X|Y=y \sim I(X=y), Y|X=x \sim I(Y=x),

where I(\cdot) is an indicator function. That is, given Y=y, X=y with probability 1; and also, given X=x, Y=x with probability 1. This pair of conditional probabilities give you absolutely no information about marginal distribution of X, Y, or X,Y. X could be a normal distribution, a Cauchy, or a whatever distribution you name it. So this is an example specifying conditional distributions is not enough.

I was not satisfied with this example, however, because one would argue that nobody would use such a stupid distribution to specify their model. Then, I came up with a better-looking example:

X|Y=y \sim \mathcal{N}(y, 1^2),Y|X=x \sim \mathcal{N}(x, 1^2),

where \mathcal{N}(\mu, \sigma^2) is a normal distribution with mean \mu and standard deviation \sigma. This may look somewhat legitimate if you don’t pay enough attention, but this does not specify a well-defined probability distribution either; if you run Gibbs sampling algorithm with these conditional distributions, for example, your samples will follow a random walk and will drift to anywhere in \mathbb{R}^2. So, this implies that some pair of conditional distributions do not specify a non-degenerate marginal distribution, and therefore care should be taken if you are specifying your model with only conditionals.

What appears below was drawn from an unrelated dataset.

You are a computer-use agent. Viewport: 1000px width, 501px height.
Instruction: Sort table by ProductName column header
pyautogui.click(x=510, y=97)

However, I still felt uncomfortable that some may still argue that my counter-examples do not satisfy some necessary regularity conditions, while theirs do. It occurred to me that Gibbs sampling works under fairly weak regularity conditions; since you can recover your distribution up to arbitrary precision with Gibbs sampling algorithm, actually conditional distributions should be enough to specify the marginal distribution. So this time, I wrote down conditional distributions as follows:

p(x \mid y) p(y) = p(y \mid x) p(x).

Then, I realized that

\frac{p(y)}{p(x)} = \frac{p(y \mid x)}{p(x \mid y)}.

If you integrate both sides in y, since \int p(y) dy = 1, you get

\frac{1}{p(x)} =\int \frac{p(y \mid x)}{p(x \mid y)} dy,

in other words,

p(x)=\frac{1}{\int \frac{p(y \mid x)}{p(x \mid y)} dy}.

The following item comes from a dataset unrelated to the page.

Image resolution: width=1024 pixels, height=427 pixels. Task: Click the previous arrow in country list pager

This implies that you can recover the marginal distribution p(x) from conditional distributions. You can also get marginal distribution on X,Y by p(x) \cdot p(y \mid x), so a pair of conditional distributions actually fully specifies the model as long as the above integration can be done with probability 1. Going back to the previous example where X|Y=y \sim \mathcal{N}(y, 1^2),Y|X=x \sim \mathcal{N}(x, 1^2), the ratio of these conditional density function is a constant and not integrable everywhere; that was why this pair of conditional distributions do not define a non-degenerate marginal distribution.

In general, it may not be easy to check whether \int \frac{p(y \mid x)}{p(x \mid y)} dy is integrable with probability 1. However, I feel like this is not a strong enough argument yet… I feel like there has to be more constraints on conditional probabilities, but I don’t know about them yet. On the other hand, the ratio of two conditional densities \frac{p(y \mid x)}{p(x \mid y)} seems pretty interesting! I wonder whether it turned out to be useful in somewhere else.